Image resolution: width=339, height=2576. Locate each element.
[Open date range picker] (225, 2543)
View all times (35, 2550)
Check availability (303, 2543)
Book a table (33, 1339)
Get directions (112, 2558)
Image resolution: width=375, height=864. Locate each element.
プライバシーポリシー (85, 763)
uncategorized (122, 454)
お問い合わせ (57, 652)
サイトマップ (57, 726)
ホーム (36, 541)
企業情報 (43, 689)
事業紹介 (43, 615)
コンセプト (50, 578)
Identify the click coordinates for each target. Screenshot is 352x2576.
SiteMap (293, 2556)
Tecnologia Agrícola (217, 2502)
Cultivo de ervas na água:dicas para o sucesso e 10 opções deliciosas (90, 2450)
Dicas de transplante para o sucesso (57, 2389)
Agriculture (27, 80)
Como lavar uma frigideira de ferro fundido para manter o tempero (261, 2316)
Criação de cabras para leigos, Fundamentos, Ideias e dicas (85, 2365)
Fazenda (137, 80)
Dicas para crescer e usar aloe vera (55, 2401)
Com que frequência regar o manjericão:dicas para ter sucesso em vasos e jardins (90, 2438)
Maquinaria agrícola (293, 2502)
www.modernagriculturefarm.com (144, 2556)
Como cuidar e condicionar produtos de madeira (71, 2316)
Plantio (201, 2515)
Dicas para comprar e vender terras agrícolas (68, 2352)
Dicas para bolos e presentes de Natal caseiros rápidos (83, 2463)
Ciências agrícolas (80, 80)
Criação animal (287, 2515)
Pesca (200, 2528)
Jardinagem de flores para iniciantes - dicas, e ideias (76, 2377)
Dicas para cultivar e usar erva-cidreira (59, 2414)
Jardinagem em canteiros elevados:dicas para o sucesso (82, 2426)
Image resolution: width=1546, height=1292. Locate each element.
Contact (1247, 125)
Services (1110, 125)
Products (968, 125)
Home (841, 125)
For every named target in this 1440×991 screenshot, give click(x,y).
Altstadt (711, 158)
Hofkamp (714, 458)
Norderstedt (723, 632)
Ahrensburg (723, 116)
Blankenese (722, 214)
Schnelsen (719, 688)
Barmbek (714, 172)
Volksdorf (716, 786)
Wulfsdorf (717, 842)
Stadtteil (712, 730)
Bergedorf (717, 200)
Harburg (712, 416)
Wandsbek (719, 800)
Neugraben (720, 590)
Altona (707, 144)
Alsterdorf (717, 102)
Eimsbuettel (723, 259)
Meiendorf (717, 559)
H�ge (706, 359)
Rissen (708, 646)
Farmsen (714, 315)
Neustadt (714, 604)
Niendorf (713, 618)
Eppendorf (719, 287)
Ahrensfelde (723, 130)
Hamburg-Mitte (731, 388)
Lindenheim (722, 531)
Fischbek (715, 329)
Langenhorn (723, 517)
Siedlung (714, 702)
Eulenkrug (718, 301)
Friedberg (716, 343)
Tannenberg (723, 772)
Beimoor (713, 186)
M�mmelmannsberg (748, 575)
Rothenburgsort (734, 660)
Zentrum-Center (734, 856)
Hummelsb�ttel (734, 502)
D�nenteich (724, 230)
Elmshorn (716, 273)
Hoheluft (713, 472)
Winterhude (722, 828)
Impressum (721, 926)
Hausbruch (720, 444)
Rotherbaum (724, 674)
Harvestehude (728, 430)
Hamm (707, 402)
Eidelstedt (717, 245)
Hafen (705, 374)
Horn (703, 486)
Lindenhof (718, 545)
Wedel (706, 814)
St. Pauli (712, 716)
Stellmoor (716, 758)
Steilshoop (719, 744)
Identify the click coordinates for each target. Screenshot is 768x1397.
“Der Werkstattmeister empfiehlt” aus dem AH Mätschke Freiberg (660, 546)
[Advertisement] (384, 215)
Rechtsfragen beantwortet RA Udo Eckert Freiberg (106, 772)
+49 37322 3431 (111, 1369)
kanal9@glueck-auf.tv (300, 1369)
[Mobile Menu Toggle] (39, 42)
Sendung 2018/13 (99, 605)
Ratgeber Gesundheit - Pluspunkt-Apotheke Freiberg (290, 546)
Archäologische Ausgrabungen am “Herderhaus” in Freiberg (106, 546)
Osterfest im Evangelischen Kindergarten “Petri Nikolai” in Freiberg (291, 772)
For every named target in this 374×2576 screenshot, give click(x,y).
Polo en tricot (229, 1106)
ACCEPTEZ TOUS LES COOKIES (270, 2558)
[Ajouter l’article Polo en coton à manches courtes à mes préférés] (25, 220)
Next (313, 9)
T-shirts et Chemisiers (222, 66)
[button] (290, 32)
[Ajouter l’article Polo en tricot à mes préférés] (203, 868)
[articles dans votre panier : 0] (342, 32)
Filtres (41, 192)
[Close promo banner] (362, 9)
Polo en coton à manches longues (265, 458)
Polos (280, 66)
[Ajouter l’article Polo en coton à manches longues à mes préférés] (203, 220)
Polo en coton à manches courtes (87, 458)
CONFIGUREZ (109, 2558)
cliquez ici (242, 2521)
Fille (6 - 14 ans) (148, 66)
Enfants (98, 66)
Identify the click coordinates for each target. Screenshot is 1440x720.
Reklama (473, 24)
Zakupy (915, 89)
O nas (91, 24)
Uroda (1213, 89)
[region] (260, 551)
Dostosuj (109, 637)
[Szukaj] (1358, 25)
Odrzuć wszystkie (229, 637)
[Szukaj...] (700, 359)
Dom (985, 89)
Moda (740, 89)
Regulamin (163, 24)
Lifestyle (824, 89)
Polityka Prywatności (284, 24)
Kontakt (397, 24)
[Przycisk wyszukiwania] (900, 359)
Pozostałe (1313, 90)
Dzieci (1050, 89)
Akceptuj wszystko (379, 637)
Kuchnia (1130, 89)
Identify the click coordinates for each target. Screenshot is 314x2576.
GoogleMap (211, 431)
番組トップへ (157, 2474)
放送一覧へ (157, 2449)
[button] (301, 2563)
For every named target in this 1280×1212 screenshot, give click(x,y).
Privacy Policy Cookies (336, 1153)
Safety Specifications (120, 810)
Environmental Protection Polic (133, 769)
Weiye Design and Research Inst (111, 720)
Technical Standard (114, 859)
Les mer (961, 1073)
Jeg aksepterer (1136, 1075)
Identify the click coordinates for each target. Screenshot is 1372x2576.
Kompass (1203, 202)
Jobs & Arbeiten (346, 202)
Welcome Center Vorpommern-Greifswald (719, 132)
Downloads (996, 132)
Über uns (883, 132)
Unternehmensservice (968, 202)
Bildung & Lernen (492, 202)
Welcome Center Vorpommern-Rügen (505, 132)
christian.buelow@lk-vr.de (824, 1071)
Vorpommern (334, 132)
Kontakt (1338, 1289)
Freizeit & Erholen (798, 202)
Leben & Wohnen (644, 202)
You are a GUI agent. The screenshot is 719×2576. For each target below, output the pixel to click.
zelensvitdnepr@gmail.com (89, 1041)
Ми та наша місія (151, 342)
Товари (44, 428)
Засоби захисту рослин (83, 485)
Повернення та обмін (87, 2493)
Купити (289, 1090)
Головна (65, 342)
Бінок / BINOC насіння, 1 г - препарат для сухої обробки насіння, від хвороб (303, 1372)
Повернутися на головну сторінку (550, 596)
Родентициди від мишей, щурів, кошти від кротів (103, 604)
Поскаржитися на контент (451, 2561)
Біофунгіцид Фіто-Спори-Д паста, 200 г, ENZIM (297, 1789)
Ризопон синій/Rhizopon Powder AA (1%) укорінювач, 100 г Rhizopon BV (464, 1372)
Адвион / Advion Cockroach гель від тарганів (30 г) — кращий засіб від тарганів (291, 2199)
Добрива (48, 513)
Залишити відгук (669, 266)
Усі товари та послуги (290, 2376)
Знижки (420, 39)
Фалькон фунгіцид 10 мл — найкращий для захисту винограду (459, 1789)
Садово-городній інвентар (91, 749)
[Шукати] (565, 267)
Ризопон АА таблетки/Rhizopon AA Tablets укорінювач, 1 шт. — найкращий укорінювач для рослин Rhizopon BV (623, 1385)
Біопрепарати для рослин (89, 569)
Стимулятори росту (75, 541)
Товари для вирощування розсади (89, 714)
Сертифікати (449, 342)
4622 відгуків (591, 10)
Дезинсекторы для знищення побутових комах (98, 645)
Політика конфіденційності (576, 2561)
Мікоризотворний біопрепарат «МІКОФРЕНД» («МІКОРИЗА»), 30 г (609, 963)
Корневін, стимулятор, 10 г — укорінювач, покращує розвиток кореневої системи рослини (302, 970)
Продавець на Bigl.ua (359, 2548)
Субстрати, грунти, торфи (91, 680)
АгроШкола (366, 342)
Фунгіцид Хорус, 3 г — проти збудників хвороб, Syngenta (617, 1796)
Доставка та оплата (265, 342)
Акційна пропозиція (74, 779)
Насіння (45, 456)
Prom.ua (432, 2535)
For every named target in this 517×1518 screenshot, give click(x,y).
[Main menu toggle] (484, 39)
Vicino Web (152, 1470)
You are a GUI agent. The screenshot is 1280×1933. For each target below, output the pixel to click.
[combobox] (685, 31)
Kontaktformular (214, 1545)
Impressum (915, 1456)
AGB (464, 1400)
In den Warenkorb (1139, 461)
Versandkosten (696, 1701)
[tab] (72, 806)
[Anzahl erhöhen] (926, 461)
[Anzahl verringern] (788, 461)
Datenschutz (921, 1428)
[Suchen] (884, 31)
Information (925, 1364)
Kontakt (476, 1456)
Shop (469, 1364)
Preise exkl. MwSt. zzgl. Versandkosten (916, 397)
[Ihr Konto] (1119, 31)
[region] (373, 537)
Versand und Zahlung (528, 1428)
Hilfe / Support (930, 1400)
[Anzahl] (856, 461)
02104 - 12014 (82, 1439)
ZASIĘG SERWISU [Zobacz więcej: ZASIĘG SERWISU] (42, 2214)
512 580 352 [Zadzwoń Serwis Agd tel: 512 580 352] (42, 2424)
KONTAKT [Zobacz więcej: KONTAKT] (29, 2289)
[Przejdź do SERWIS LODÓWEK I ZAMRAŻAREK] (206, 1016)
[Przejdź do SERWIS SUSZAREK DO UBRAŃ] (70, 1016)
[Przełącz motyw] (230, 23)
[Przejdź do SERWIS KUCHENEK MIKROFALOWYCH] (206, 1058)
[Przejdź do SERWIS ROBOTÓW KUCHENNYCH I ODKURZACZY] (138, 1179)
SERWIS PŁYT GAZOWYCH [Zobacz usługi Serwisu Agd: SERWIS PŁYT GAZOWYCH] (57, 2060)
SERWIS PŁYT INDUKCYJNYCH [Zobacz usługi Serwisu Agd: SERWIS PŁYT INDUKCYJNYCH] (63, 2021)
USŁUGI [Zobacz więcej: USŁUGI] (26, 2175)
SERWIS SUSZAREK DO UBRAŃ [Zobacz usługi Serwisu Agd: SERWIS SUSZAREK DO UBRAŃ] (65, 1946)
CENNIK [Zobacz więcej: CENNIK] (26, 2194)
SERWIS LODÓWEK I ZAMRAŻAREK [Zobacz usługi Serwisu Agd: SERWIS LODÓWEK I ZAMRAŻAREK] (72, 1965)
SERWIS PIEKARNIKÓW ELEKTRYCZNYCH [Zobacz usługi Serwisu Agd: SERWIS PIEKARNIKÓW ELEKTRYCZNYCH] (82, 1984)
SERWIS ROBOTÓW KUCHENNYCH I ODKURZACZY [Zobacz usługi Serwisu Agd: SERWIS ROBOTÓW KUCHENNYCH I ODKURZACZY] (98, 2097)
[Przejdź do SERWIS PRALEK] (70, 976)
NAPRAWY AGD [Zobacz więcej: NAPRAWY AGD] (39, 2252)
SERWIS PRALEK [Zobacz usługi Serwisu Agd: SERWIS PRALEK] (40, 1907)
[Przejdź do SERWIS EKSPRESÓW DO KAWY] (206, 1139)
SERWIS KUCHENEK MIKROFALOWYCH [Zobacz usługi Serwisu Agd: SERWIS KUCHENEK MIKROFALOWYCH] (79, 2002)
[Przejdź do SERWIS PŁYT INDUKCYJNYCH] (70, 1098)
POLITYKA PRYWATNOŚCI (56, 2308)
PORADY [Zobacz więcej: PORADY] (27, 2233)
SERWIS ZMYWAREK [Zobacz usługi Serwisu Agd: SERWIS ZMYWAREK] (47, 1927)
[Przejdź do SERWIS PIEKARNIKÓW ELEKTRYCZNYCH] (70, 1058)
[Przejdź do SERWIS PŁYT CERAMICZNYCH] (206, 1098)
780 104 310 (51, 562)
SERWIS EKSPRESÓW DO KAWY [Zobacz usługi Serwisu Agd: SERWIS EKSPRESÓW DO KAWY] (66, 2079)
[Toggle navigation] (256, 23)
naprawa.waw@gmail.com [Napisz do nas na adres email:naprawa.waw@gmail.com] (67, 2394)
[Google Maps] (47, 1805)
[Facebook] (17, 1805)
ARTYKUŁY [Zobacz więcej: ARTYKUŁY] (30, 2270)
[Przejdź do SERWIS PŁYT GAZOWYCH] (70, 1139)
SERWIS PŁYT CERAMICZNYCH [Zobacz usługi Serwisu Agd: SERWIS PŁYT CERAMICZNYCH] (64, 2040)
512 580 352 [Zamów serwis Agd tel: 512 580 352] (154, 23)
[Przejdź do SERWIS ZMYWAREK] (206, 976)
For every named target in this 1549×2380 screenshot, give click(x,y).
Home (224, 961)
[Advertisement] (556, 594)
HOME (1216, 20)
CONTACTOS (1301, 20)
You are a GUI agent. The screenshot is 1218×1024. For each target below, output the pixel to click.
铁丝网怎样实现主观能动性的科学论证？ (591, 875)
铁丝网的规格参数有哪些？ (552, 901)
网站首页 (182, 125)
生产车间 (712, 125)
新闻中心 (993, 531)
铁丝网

□ □ □

Turn the entries above into a numbered list, starting at the very first line and ending at the line that contains "プライバシーポリシー (85, 763)". Include both of those lines, leave out any blank lines, and stop there.

1. Image resolution: width=339, height=2576. Locate each element.
2. [Open date range picker] (225, 2543)
3. View all times (35, 2550)
4. Check availability (303, 2543)
5. Book a table (33, 1339)
6. Get directions (112, 2558)
7. Image resolution: width=375, height=864. Locate each element.
8. プライバシーポリシー (85, 763)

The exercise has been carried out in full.